SLEDB new Chairperson Malwatte was addressing the rank and file of EDB during her first official appearance as the Chairperson on the morning of 05 November at DHPL Auditorium of EDB-NDB building.
“Exports are coming down due to various reasons, chiefly because the global markets have come down-it’s not EDB alone, which I had the privilege to explain to the President Maithripala Sirisena on 04 November evening-and I stressed him the need for collaborative, multi sectoral approach in the planned development efforts to lift our exports. I urged HE the President to give prominence to exports and called for his help to enlist all the sectoral ministries and institutions to meet national targets.
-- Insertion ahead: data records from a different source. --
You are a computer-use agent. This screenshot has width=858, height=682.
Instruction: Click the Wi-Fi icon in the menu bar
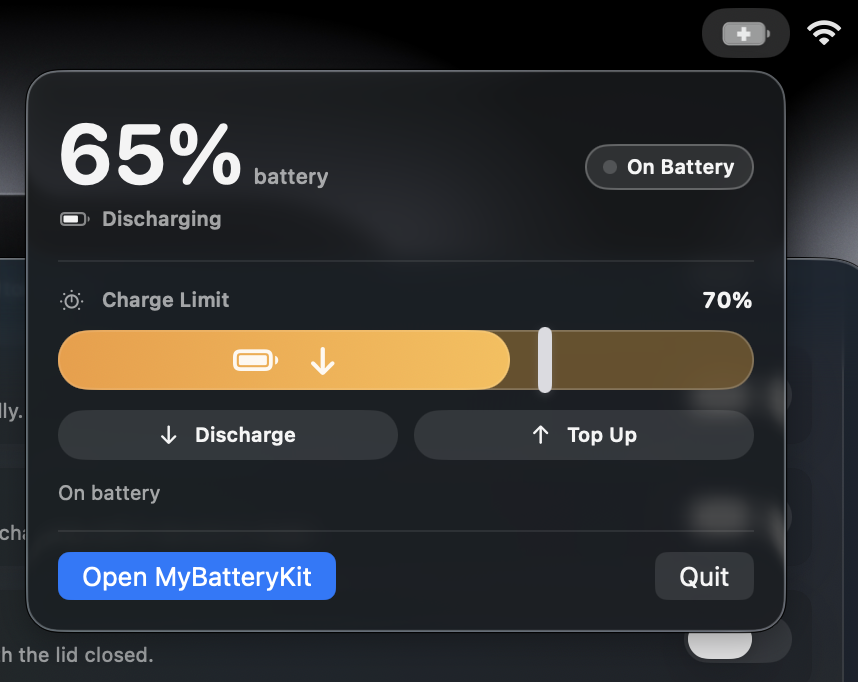coord(823,33)
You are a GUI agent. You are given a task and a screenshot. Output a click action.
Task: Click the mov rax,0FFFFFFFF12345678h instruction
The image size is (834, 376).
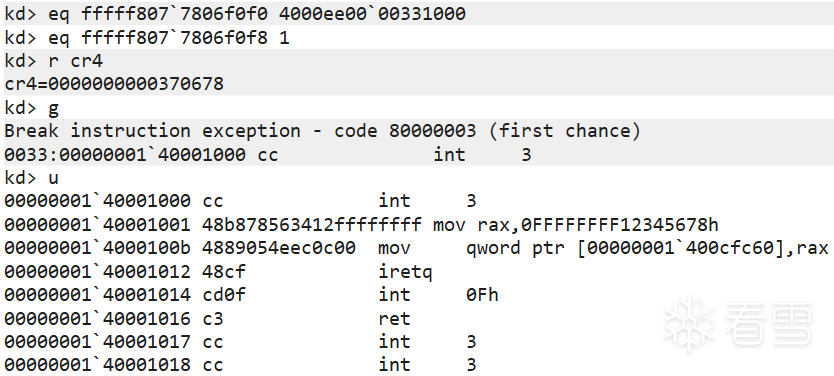pyautogui.click(x=576, y=224)
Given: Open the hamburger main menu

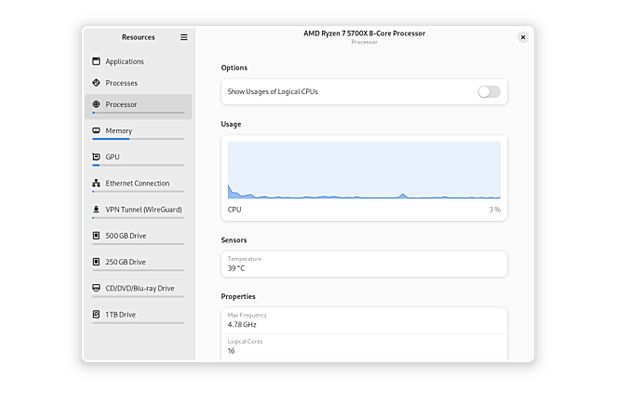Looking at the screenshot, I should [184, 37].
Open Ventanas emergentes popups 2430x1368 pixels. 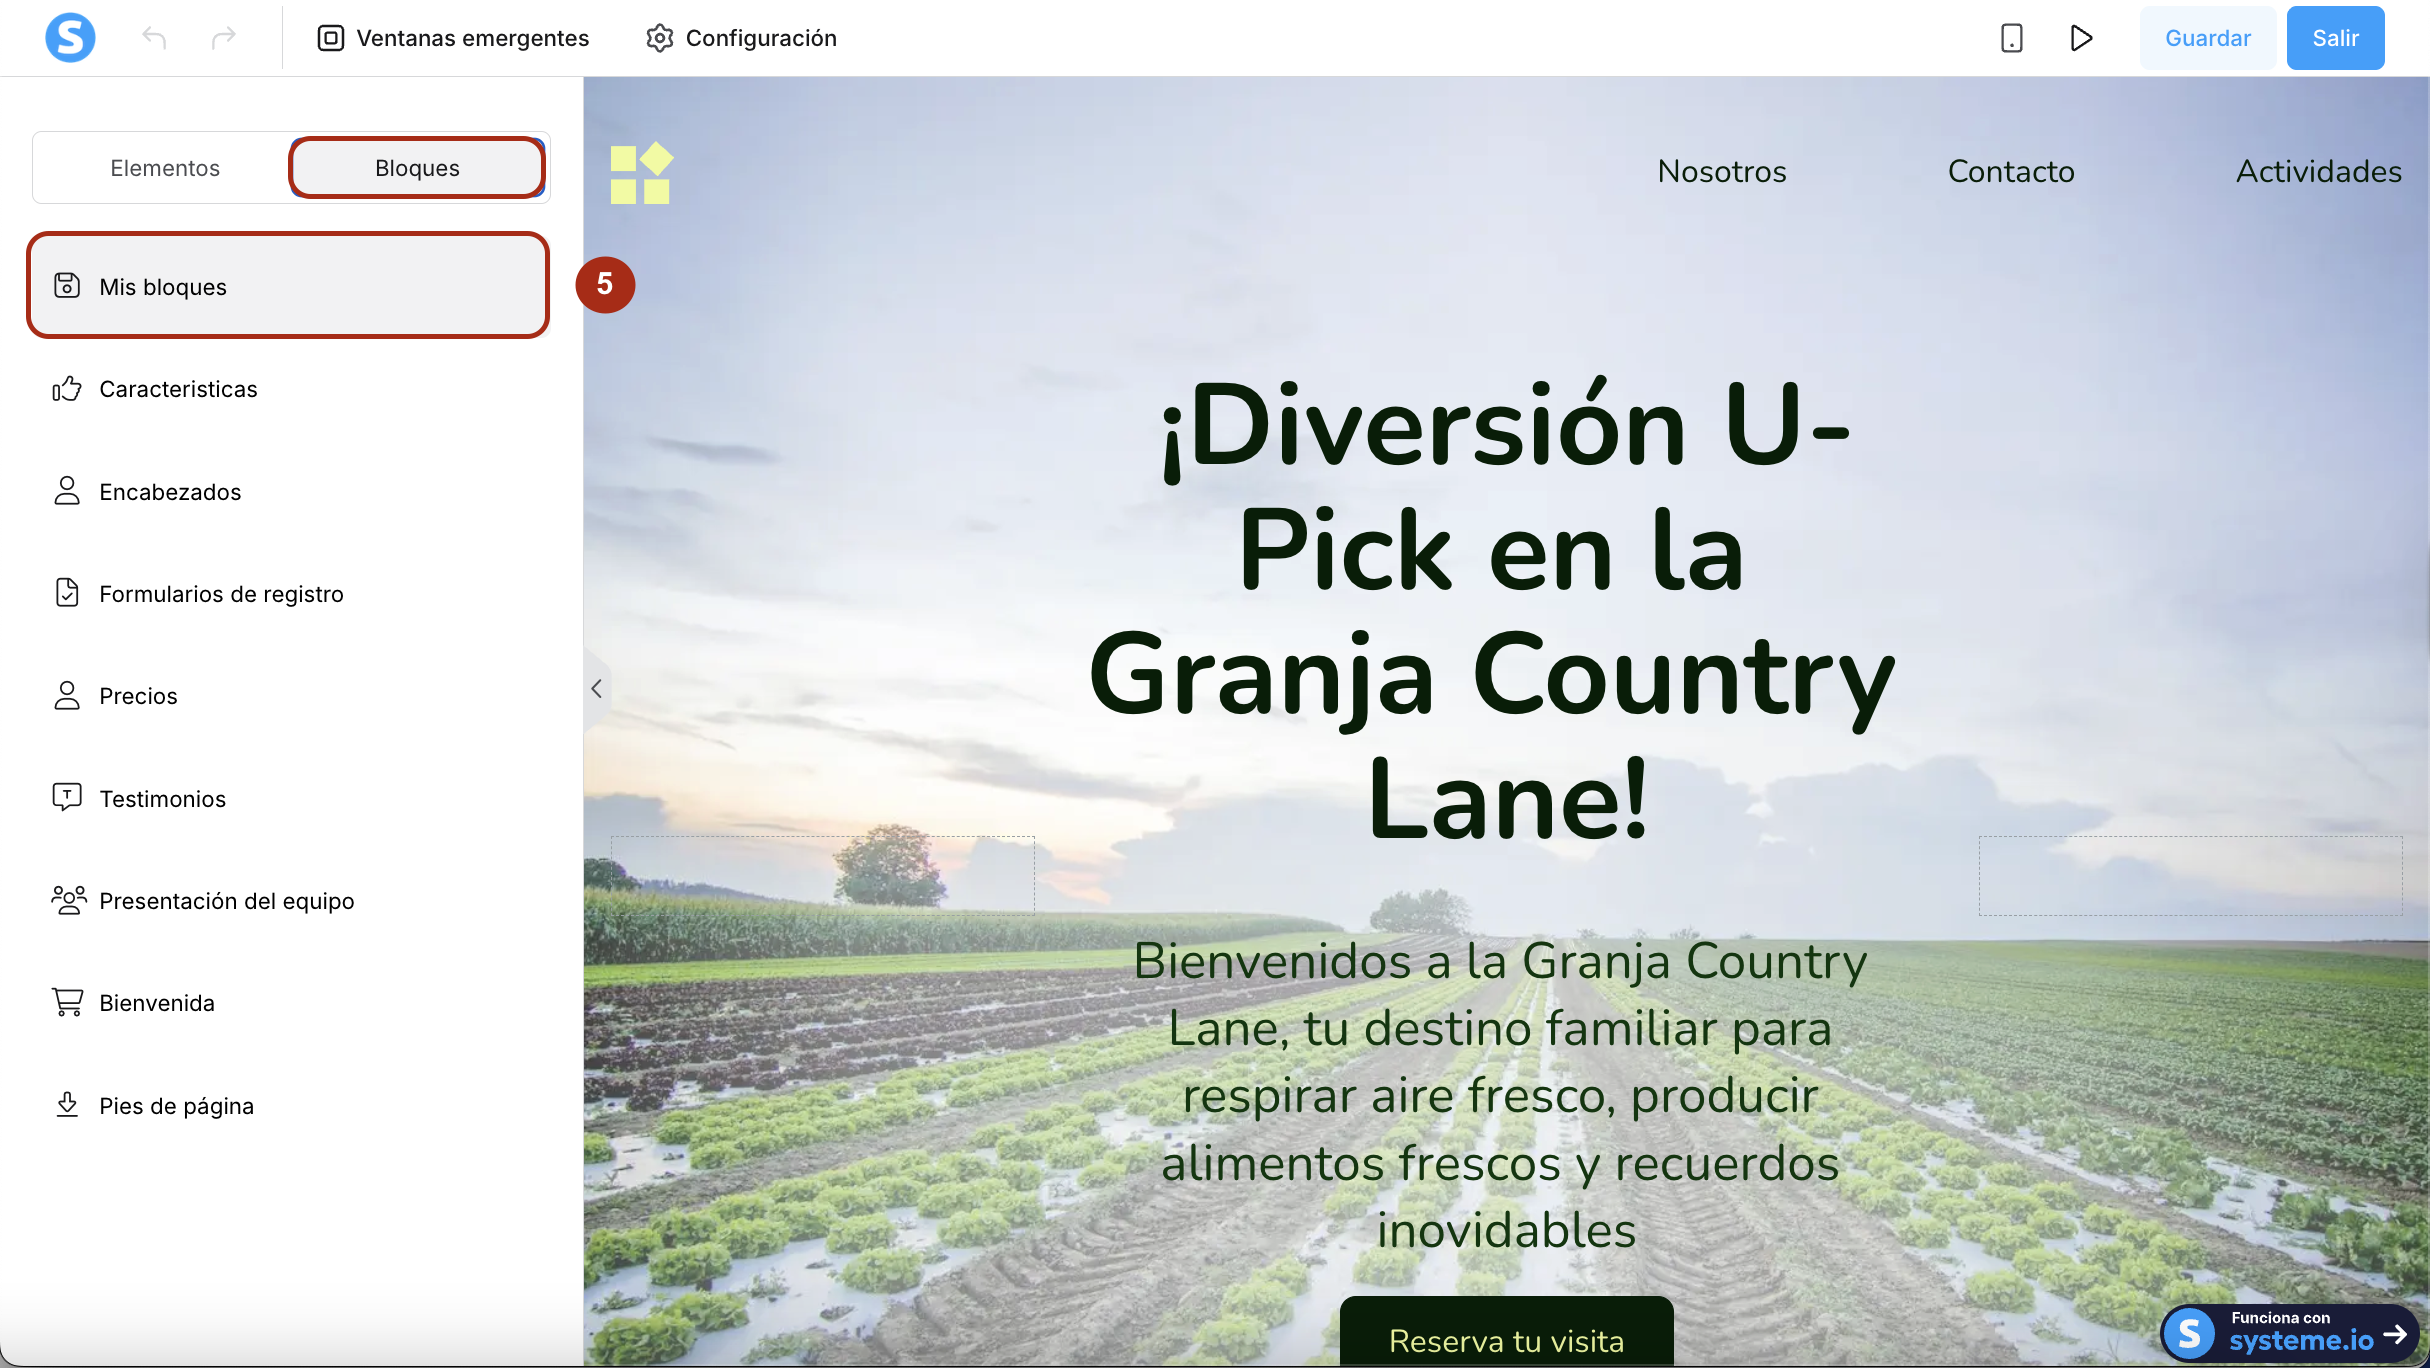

The Export Development Council of Ministers (EDCM) was a beautiful mechanism where Ministers from sectors that directly linked to exports sat and formulated targets themselves” said Chairperson Malwatte and added: “Today’s event is like coming home for me. My break from EDB for ten years is, I think, a blessing in disguise. Before I left the EDB previously, as an EDB official I was instructing exporters what they should be doing to export but when I left EDB and started to successfully export fresh Lankan strawberries to the multinational retailer Marks & Spencer, a benchmark achievement, I experienced the user side of exports-sending such a perishable is a very difficult task to a (quality conscious) market like the UK. As an exporter, I saw the problems faced by the exporters including the bureaucracy, and my ten years away from EDB but exposure in the private sector gave me the needed understanding to come back to lead the EDB. I am here to bring back the glory of EDB and our exports. I am pleased that I have a good, motivated team here.”
According to the EDB mandate, the EDB Chairman is supported by sixteen members, including the Secretaries of Ministries represented in the Export Development Council of Ministers (EDCM).
OECD reported that the biggest YoY decline in exports of Emerging Markets (EM) since 2008/09 crisis was recorded this March -where EM exports crashed by 13.5%.